> [Word and element location data]:
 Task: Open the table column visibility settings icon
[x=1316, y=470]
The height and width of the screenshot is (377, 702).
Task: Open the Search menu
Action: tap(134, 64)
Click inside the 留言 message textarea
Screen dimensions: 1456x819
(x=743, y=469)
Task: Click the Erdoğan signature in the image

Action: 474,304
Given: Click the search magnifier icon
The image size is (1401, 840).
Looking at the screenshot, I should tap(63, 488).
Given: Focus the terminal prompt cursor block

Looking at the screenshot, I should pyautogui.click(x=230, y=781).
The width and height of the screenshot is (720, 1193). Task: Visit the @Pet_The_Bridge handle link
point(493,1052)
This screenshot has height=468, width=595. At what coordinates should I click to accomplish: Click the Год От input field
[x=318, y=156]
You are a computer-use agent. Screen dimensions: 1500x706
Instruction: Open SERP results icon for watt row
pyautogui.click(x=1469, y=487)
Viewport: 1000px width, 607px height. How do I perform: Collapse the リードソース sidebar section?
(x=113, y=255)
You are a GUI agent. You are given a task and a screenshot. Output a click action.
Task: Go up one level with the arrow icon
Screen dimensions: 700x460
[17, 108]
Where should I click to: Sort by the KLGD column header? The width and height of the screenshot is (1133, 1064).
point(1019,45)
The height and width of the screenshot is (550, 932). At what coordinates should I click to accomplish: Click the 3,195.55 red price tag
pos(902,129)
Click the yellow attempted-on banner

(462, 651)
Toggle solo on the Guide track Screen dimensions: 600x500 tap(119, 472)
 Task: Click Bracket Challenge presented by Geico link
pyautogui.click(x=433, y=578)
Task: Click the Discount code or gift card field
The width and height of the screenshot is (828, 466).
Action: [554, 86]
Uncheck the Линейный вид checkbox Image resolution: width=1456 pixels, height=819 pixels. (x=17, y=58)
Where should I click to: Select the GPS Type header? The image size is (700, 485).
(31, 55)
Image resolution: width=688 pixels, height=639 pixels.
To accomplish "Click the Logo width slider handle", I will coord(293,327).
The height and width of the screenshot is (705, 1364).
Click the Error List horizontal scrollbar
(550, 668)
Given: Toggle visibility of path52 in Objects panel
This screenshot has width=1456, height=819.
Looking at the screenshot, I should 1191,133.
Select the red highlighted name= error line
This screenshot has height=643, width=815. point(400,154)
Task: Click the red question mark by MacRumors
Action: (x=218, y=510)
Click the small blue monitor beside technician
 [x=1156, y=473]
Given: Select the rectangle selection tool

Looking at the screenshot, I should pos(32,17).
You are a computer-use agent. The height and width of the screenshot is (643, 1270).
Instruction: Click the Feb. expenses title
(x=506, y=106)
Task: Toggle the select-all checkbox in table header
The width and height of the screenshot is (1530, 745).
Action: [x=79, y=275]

> [Job]: How many of the lines above contain the string "should"? Treat case as significant, and reply with the number alone.

> [Full response]: 8